I've written Ruby for 10 years. I can't wait for a future in which my team never needs to worry about mutated shared state. Rust is beautiful in this regard. The only languages that come close are Clojure and Haskell, but Rust accomplishes this without immutability or a bloated runtime.

Wait until Rust gets generic keywords for async with ? as prefixes.
C++ is a beaut', compared to Perl. It's ugly too, don't get me wrong. I'll be the last one to hold up C++ or PHP as beautiful, but Rust is just too gross to look at, I have NO idea how people program in it.

I think the only thing Rust has really brought to the table is the idea that alternative memory schemes like ownership can be valuable. That idea will slowly disseminate into Python/Ruby, and other languages from there, and those of us who appreciate beauty will continue to program with proper tools.

I'm actually looking into Ocaml lately. The 5.0 release is really interesting, and the next release of OPAM will have proper Windows support and everything. Rust takes a lot from Ocaml, as I understand the original compiler was written in it, and inspired by it.

I think mutable shared state is bad, as you do, but I think so less because of the advantage that a tool like Rust or Erlang brings to the table in handling that state, and moreso because of the programming practices it brings about regardless of the language. Treating a session as stateful, or really treating any io-capable object as mutable is definitely a big mistake. That much is clear. I think as the years go on, more languages will embrace this wisdom and replace Rust's incredibly rigid and unfriendly experience with things like proper object capability systems, effect handling, and whatever instruments would be useful from formal verification methodology.

And again, all of that could conceivably land in Python/Ruby eventually, or as extensions, whatever.

I guess what I'm saying is that over a long enough timespan, it would seem that ideas are always going to win out and language designers will slowly advance towards that front, while retaining beautiful code.

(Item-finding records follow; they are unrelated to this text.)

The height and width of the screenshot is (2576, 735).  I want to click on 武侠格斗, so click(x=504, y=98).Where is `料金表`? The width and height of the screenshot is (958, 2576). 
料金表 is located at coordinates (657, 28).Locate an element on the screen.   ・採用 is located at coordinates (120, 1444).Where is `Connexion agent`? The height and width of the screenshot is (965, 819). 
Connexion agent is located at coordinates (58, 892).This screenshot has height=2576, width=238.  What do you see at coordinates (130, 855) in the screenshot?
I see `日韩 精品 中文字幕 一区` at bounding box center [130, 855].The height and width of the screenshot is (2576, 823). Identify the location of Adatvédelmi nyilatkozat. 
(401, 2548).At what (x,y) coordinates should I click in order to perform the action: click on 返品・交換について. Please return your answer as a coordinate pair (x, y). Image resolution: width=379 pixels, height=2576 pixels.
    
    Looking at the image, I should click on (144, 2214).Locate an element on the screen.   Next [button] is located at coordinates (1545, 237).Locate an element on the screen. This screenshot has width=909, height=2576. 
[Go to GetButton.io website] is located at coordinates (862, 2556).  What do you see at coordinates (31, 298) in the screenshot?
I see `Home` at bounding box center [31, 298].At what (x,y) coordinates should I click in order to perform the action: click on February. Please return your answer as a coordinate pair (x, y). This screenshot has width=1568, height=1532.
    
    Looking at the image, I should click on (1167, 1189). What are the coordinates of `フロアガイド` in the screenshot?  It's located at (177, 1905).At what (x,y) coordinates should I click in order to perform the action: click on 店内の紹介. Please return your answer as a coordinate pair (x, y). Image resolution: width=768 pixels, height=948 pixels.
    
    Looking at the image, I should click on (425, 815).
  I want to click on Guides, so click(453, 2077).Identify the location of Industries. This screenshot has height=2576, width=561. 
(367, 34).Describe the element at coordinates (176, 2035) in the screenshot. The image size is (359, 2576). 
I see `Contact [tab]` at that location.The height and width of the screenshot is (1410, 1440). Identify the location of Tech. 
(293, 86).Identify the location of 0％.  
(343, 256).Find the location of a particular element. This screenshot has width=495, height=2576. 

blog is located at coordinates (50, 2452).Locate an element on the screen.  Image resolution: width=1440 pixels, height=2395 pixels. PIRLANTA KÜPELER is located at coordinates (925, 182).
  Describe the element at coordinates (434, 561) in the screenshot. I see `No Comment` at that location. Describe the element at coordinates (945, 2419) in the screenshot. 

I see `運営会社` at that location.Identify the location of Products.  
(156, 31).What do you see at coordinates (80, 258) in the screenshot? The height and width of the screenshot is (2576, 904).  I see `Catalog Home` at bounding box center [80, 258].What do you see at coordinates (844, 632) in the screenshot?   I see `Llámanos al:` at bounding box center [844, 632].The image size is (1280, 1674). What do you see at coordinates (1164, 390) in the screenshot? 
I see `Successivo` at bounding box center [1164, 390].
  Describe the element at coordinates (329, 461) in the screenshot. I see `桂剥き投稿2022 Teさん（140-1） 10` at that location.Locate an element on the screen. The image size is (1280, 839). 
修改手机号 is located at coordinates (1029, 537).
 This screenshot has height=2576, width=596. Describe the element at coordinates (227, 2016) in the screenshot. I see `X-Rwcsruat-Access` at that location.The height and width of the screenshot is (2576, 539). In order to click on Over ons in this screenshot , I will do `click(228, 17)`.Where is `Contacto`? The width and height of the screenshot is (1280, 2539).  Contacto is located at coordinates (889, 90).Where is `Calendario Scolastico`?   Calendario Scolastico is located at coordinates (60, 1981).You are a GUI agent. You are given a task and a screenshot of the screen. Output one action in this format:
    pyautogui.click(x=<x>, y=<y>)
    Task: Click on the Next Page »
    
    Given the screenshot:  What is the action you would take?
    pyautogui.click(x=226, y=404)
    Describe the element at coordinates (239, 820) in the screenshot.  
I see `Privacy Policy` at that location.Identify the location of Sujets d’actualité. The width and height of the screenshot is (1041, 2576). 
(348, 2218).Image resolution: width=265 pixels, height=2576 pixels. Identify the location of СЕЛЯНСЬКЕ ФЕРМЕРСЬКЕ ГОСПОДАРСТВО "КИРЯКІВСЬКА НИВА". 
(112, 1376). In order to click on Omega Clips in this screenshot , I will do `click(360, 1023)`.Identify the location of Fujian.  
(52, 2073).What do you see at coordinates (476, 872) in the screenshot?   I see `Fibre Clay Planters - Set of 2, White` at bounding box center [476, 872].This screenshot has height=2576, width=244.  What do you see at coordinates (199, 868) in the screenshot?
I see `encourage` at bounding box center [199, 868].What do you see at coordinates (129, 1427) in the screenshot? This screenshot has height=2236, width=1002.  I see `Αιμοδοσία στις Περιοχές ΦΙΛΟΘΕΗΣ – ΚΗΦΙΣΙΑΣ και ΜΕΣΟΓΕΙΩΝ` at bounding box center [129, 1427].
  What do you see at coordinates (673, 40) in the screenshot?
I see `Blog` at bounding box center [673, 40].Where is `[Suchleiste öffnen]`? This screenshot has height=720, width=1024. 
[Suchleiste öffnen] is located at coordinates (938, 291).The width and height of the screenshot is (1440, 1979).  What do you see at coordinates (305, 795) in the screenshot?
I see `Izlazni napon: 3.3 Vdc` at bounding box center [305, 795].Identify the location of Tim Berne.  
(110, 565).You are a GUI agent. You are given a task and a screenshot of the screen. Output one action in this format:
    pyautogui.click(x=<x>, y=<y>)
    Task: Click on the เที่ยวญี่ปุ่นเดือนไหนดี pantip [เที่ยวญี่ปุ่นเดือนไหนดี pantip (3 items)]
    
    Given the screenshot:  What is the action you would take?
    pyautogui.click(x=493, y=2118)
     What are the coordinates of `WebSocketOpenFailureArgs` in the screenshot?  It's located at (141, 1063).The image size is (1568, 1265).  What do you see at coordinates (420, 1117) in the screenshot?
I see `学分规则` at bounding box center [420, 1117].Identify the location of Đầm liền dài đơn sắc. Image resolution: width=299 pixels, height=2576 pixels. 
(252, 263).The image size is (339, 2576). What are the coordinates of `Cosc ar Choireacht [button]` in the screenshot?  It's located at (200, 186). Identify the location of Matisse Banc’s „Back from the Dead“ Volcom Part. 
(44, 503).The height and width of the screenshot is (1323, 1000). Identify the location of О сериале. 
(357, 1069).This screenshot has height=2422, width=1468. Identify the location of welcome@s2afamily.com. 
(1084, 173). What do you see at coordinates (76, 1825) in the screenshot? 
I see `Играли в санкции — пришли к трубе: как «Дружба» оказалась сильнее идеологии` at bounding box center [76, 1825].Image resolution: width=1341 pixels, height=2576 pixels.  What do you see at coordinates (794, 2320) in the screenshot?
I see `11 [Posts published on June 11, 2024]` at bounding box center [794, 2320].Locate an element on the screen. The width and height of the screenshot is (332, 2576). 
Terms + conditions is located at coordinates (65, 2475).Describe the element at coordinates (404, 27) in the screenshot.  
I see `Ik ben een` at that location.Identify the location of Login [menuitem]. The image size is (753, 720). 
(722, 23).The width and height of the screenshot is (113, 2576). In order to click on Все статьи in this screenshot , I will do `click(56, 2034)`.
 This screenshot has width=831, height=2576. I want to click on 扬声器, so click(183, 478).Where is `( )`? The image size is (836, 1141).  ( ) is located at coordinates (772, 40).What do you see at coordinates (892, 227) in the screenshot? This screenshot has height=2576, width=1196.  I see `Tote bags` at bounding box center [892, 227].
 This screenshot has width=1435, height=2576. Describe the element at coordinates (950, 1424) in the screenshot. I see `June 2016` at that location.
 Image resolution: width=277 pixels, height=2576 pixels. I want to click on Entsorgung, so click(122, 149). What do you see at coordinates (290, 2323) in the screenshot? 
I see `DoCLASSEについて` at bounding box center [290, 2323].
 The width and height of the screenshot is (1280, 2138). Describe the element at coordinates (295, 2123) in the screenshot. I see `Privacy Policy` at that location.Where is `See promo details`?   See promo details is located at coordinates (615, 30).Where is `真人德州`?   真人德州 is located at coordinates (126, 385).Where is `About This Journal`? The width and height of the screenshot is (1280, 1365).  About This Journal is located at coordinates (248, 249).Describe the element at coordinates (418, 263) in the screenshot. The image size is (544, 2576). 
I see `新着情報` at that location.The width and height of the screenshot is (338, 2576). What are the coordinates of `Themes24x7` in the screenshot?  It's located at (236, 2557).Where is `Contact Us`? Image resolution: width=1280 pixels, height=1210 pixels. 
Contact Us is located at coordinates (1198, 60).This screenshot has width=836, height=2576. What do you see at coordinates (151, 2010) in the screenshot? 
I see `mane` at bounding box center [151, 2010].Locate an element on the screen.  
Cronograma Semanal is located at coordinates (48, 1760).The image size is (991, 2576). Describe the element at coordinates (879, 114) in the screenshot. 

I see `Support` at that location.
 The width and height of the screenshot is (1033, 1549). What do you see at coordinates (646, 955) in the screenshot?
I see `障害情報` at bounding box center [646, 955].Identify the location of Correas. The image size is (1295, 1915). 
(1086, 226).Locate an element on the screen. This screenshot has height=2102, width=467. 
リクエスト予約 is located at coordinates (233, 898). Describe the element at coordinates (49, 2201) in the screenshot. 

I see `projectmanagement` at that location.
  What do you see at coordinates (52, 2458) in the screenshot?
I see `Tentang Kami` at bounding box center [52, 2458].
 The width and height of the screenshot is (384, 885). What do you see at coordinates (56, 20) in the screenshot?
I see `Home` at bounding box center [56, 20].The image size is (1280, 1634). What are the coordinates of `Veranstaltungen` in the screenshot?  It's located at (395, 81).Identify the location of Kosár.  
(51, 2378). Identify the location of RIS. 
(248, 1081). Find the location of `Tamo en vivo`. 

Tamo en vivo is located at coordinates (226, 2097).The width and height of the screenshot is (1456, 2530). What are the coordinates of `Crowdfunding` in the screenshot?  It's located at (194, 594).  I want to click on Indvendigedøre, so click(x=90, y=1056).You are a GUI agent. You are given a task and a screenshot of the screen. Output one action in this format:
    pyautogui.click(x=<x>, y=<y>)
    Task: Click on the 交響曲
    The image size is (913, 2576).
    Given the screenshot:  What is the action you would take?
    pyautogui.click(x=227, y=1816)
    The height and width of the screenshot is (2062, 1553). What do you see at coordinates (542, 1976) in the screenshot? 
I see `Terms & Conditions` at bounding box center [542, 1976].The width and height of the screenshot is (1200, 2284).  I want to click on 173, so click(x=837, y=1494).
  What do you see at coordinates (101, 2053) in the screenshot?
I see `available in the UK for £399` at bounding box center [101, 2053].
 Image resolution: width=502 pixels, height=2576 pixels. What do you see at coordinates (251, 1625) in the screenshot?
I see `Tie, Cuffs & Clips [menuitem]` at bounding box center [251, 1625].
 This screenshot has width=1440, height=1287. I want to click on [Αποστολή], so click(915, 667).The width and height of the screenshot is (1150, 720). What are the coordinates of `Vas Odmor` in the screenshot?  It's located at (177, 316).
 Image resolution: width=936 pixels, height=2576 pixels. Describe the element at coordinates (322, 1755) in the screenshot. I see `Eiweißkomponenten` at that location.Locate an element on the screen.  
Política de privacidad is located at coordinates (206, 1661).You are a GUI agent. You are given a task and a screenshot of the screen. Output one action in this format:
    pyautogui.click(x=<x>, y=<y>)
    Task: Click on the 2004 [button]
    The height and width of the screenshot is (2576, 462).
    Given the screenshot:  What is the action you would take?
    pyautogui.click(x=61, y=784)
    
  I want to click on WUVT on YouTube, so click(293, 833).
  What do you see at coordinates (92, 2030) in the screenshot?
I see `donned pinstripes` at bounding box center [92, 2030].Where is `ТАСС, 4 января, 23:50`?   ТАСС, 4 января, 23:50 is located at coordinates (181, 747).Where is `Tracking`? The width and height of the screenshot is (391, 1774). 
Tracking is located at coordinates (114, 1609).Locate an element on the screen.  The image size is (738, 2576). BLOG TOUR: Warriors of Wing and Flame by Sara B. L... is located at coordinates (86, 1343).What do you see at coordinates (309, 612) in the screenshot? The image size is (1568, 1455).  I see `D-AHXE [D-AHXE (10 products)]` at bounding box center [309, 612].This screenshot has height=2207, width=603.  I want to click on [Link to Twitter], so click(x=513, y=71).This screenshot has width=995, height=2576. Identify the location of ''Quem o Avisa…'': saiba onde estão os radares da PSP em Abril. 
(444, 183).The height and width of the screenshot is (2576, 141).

It's interesting that you mention Clojure, because a lot of really cool ideas bouncing around the Ruby/Python sphere originated or at least came to widespread popularity in Clojure. I'd put Erlang up there as equally influential as well. Clojure also shares the feature of highly-writable and highly-readable code, which qualifies it for beautiful, imo. How often do you come across a Clojure function that's just cluttered with {}{}<T><T><<T>RefCell>(); bullshit, to the point where it's not immediately clear what is happening? Now, compare that with Clojure. If ever there's a complicated Clojure function, I'd wager that it either a) deals with Java interop, which, God bless you. or b) is just a highly abstracted function, and can be grokked by walking backwards up the calls one-by-one. Terseness can be daunting, but it's almost always a simple case of gathering context to understand those functions ending in )))))})).

Anyhow, I've wasted too many bytes here.

Since you've a decade in Ruby, have you tried Crystal at all? I heard about it last year sometime, but was turned off by no Windows support.

Treating a session or IO object as mutable seems perfectly reasonable. Problems arise only when multiple parts of a program mutate these without coordination.

Even everyday decisions like whether to copy an array passed to a constructor can be fraught with danger. Is the caller going to retain a reference and mutate the array after I check invariants? This simple yet intractable problem lurks in every imperative language except Rust.

Channels in Go are another great example. CSP is a sound approach for safe concurrency, yet the Go language offers no assurance that references passed over a channel are exclusive to the receiving goroutine.

I don't see how languages like Ruby or Python or Go could incrementally add a borrow checker. It would break too much. Returning to other programming languages after internalizing Rust compiler warnings is really eye-opening.

I have not tried Crystal. I also haven't written OCaml, though I did dabble in F#. Rust's match expression was definitely inspired by OCaml.